◆ Aim:
In the stretch of records from the line containing "Click the CSDN watermark text" through the end of the records, substitute "image" for "screenshot" and leave all else unchanged. Reproduce only those lines, without the pictures.

* BEGIN *

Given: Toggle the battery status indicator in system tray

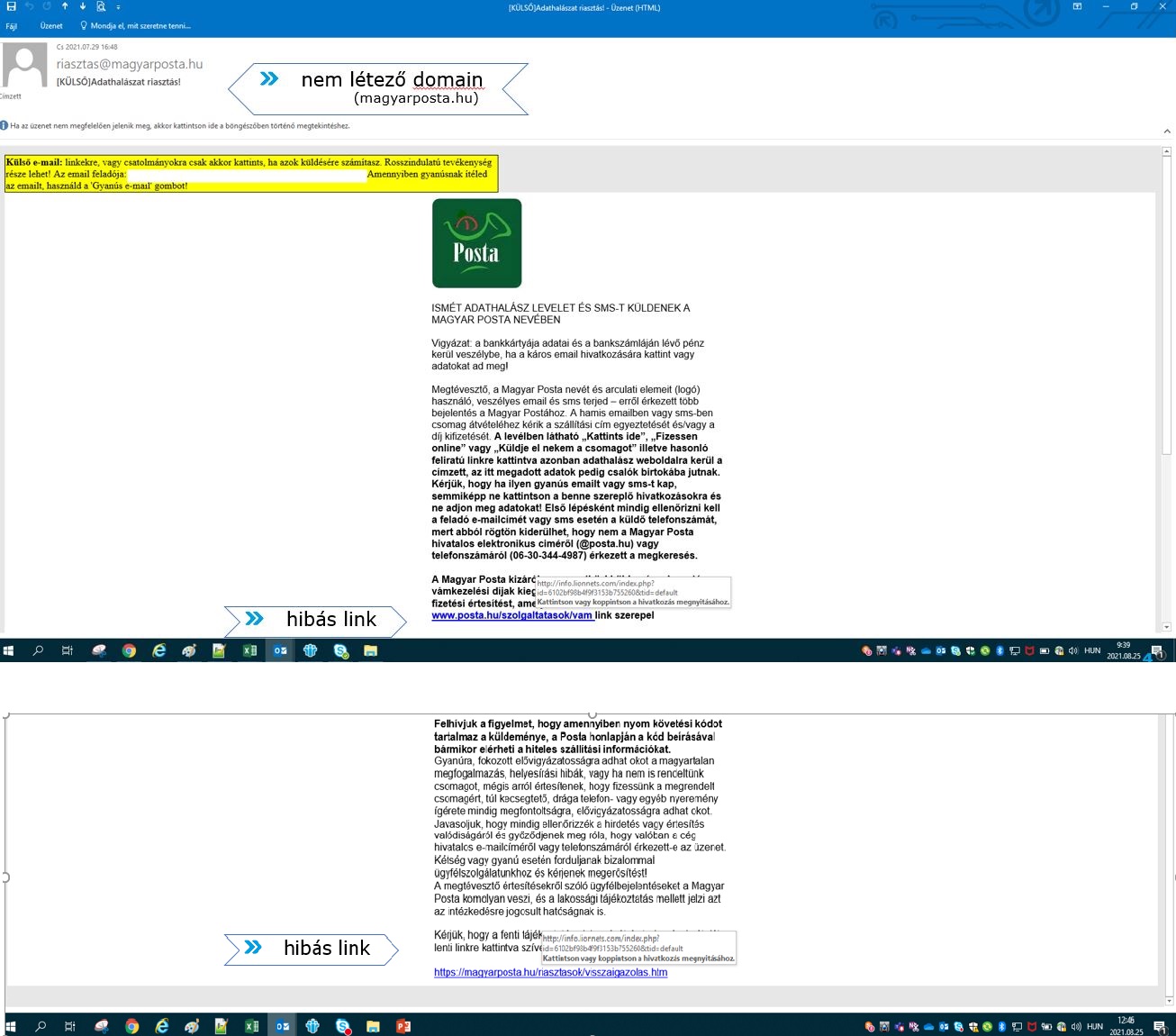Looking at the screenshot, I should (1044, 650).
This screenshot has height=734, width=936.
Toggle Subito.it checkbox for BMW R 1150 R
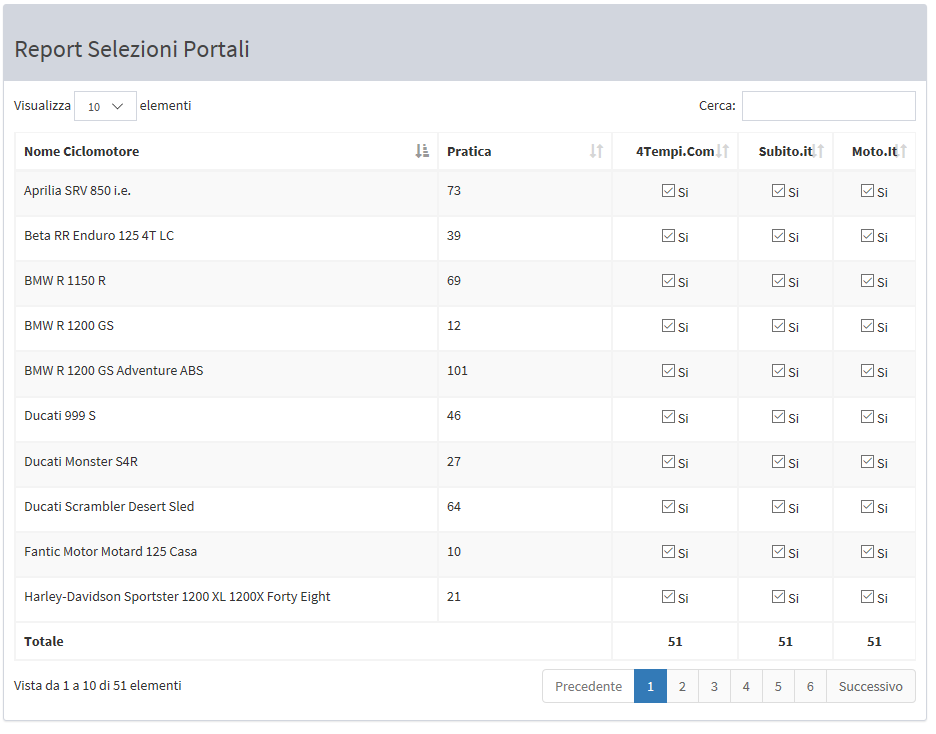tap(778, 281)
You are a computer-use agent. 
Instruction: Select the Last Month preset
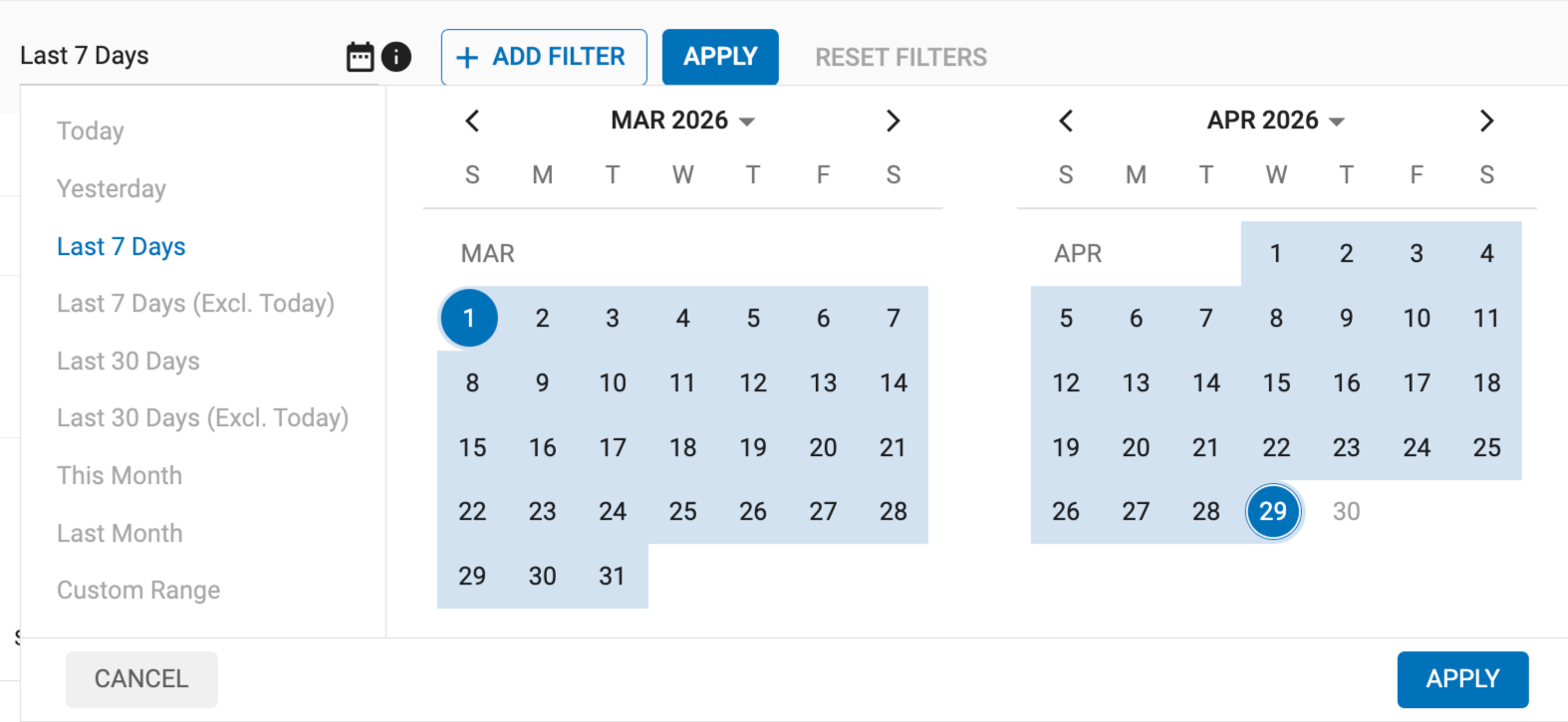tap(120, 533)
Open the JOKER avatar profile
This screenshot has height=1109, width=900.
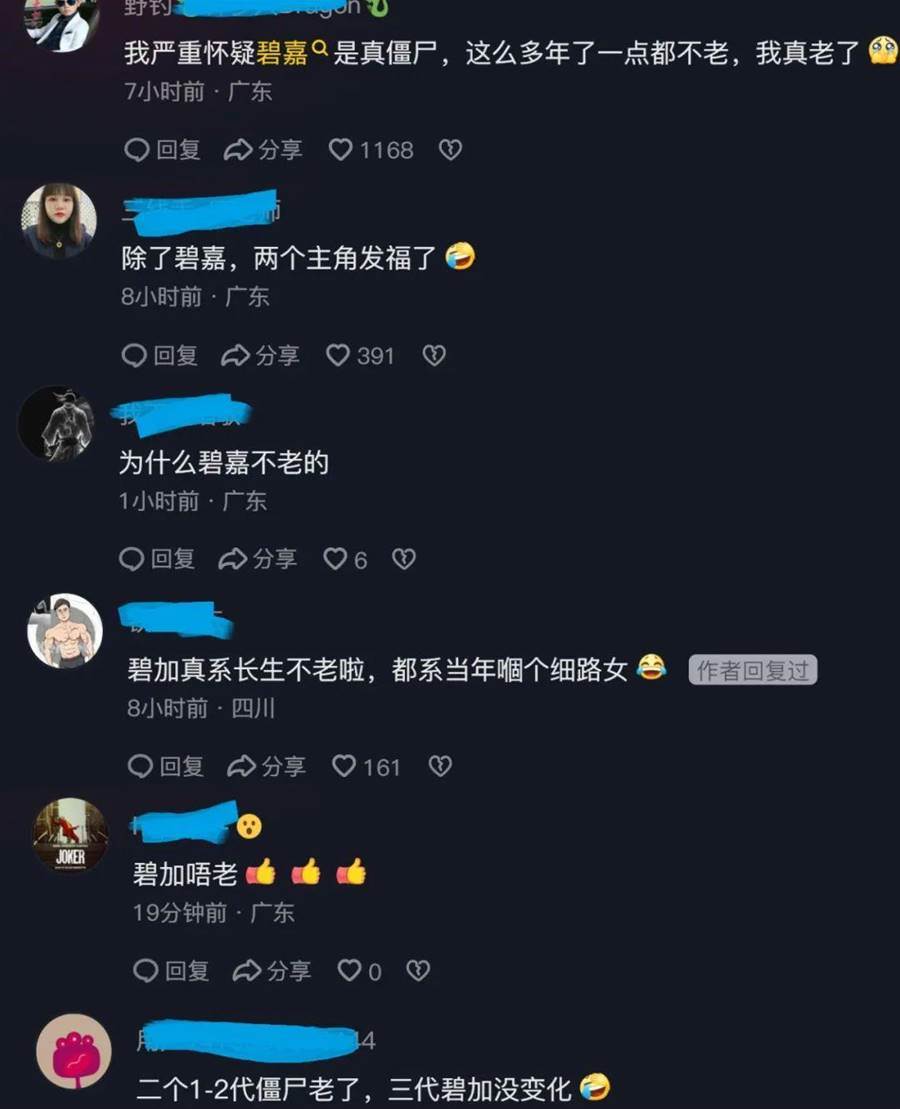point(71,835)
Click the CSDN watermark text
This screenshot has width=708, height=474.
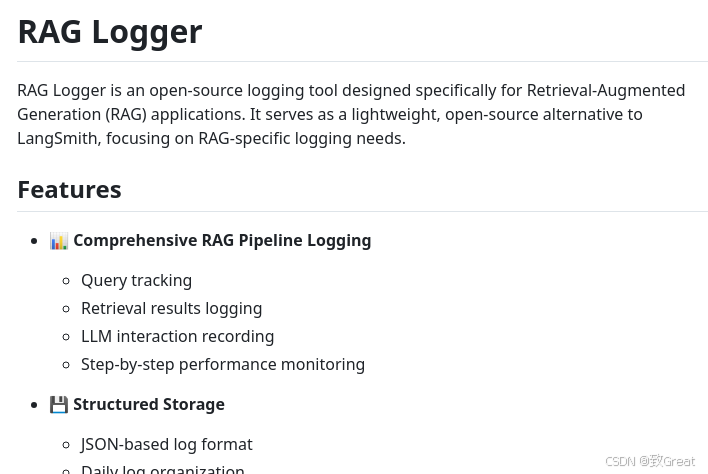coord(650,461)
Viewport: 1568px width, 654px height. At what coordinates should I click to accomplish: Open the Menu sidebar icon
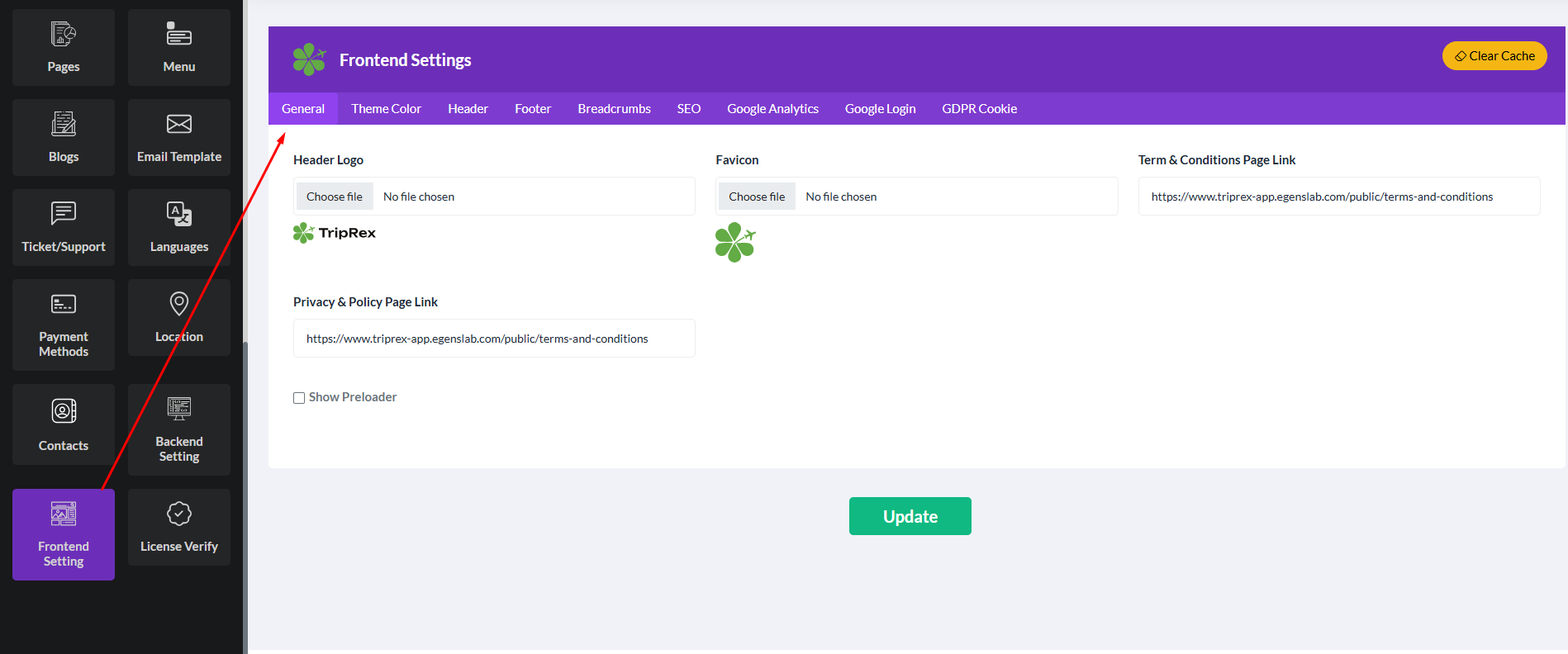179,35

* END *

◆ Final answer:
Click the CSDN watermark text
This image has width=708, height=474.
coord(650,461)
Viewport: 1568px width, 654px height. At what coordinates should I click to accomplish: Open the Menu sidebar icon
179,35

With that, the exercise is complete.